The Bhakha Tulkus have been considered incarnations of Dorje Lingpa, the Great
terton of the East (who was considered an emanation of one of Tibet's preeminent
translators and Dzogchen masters, Vairotsana), the Great Terton of the West,
Pema Lingpa as well as the Great Terton of the indeterminate direction, Shikpo
Lingpa.Bhakha monastery is in Powo, located in Guru Rinpoche's hidden land of
Pemako, just north of the Indian Border with Tibet.
The present Bhakha Rinpoche was first recognized as the incarnation of Pema
Lingpa by Jamyang Khyentse Chokyi Lodro, who asked his family take good care of
him and to keep him safe from defilements and impurities.
After receiving the empowerments and transmissions of the Rinchen Terzod and
Dudjom lineages from His Holiness Dudjom Rinpoche at Yurigon Monastery in upper
Powo, Bhakha Rinpoche went to Kongpo with His Holiness, where he received more
precious teachings including the 13 cycles of the Pema Lingpa treasures. He then
practiced intensely under His Holiness' guidance.
Bhakha Tulku's second incarnation was a monk known as Rigzin Chokyi Gyamtso. He
focused his life on the practice of dzogchen, particularly the Chetsun Nyinthig
tradition, which he fully accomplished. He was a contemporary of the Fifth Dalai
Lama, and was famous as the primary teacher of the first Dzogchen Rinpoche, Pema
Rigzin of Derge. His hermitage was a cave among the rocks on the slope of a
snowy mountain that faces the monastery from across the river. His biography
describes how he flew back and forth between the cave and the monastery.

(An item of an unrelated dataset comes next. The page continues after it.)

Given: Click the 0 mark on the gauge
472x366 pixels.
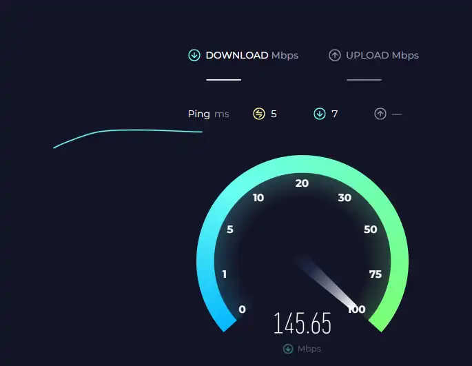Looking at the screenshot, I should pos(242,309).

At the time, the Dzungar Mongols were ravaging all parts of Tibet. Though remote
and difficult to access for the Mongol cavalry, the Powo valley was not spared.
They destroyed the castle of the king of Powo and Pemako, Kanam Gyalpo, along
with several monasteries. The king was a descendent of Trigum Tsenpo, ruler of
Tibet long before the time of the Tibetan empire of Songsten Gampo. Having
demolished Kanam Castle, the Mongols saw Bhakha Monastery in the distance and
set out to attack it as well. They were stopped by the river, and lacking boats
to cross the strong current, their chief summoned Rigdzin Gampo to cross to
their side. Rigdzin Gampo approached the river with a single attendant, but they
had reversed their identities; his attendant wore an ornate brocade hat, while
Rigzin Gampo wore a lotus style hat that had been a terma object found during an
earth terma discovery.
With his prodigious power he spread his upper robe on the water like a raft, and
together with his attendant, rowed to the other side with a walking stick as an
oar. He approached the astonished Mongols and prostrated his body three times
before the commander's throne. The commander suddenly fell from his seat, with
blood gushing from his mouth, dead. He then instructed the remaining soldiers to
return peacefully to their homeland.
The Mongols retired from Powo and never returned. For his service in saving the
region from the invaders, Rigdzin Gampo was granted an honorary rank and red
seal by the Central Government of Tibet.After the Chinese invasion of Tibet,
he escaped to Bhutan, where he again received all 13 cycles of the Pema Lingpa treasures
from Tamshing Lama Phuntsok,Bhutan's main holder of the Pema Lingpa lineage.
He practiced thoroughly all the teachings he received with Thuksey Rinpoche in retreat
in holy places such as Shugdrag and Kundrag.
Today, the Tenth Bhakha Tulku Rinpoche is venerated as the holder of this great
unbroken lineage by all his contemporary teachers at the main Pema Lingpa seat,
Lhalung Monastery in Tibet, as well as at Tamshing Monastery in Bhutan.